Where does a developing, unpolished heavyweight fit into that complex equation? The margin for error is essentially non-existent. The promotion cannot afford to give away valuable television segments to a wrestler who is still trying to figure out his timing and character motivations.

Ogogo is no longer the shiny new toy in the locker room. The initial novelty of his Olympic boxing background has completely worn off. If he is going to make any sort of impact now, it has to be based purely on his ability to perform at a high level between the ropes. He desperately needs a character that extends far beyond just being a guy who throws a decent punch.

The tactical path forward

If Ogogo is going to salvage his AEW career and reward Marshall's faith, he needs a complete stylistic overhaul. Relying solely on the Governor's Hammer as an instant-kill finisher is fine in theory, but the ten minutes leading up to that knockout punch need desperate structure.

He should heavily study the late-career work of Minoru Suzuki or the current technical run of Katsuyori Shibata. He needs to transition from a pure, one-dimensional striker into a gritty, unpleasant grappler who uses his boxing footwork strictly to cut off the ring. He needs to learn how to tie up limbs, ground high-flyers, and make his opponents physically struggle for air.
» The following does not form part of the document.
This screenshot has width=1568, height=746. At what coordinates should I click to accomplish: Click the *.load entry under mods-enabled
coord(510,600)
Consider the mechanics of a simple wrist-lock. A boxer's instinct when someone grabs their wrist is to pull away and reset the distance. A wrestler's instinct is to roll through the pressure and apply a counter-hold. These microscopic, split-second decisions are what separate a raw athlete from a working professional. Ogogo has to drill those counters until they replace his boxing instincts entirely.
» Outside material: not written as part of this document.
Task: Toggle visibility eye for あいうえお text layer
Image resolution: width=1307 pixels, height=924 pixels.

He also desperately needs a new mouthpiece. The Factory was a spectacular failed experiment, but the core concept of putting Ogogo with a seasoned talker was correct. He needs a manager to antagonize the live crowd and generate authentic heat, ensuring that his physical offense feels like a punishment rather than a choreographed routine.

Prediction: The ceiling has lowered

The unfortunate, unavoidable reality of professional wrestling is that terrible first impressions are nearly impossible to erase. The hardcore fan base clearly remembers the disastrous Cody Rhodes feud. They remember the awkward, unnatural promos and the heavily clunky ring work.

Ogogo has likely completely missed his window to become a top-tier main event star in AEW. The company has simply outgrown him, evolving into a workrate-heavy promotion while he was away learning the absolute basics of the sport.

However, that does not mean his career is a complete write-off. The effort he is putting in, as highlighted by Marshall, still counts for something. If he can manage to stay healthy and continue to refine his aggressive brawling style, he can eventually become a highly effective mid-card enforcer.

He remains a believable physical threat who can protect a weaker heel or serve as a formidable, bruising roadblock for an upcoming babyface. But the days of pushing him directly into pay-per-view main events based purely on his past boxing accolades are permanently over. He is going to have to grind for every single minute of screen time he gets from here on out. It is a long, unforgiving road, and he is starting from the very back of the line.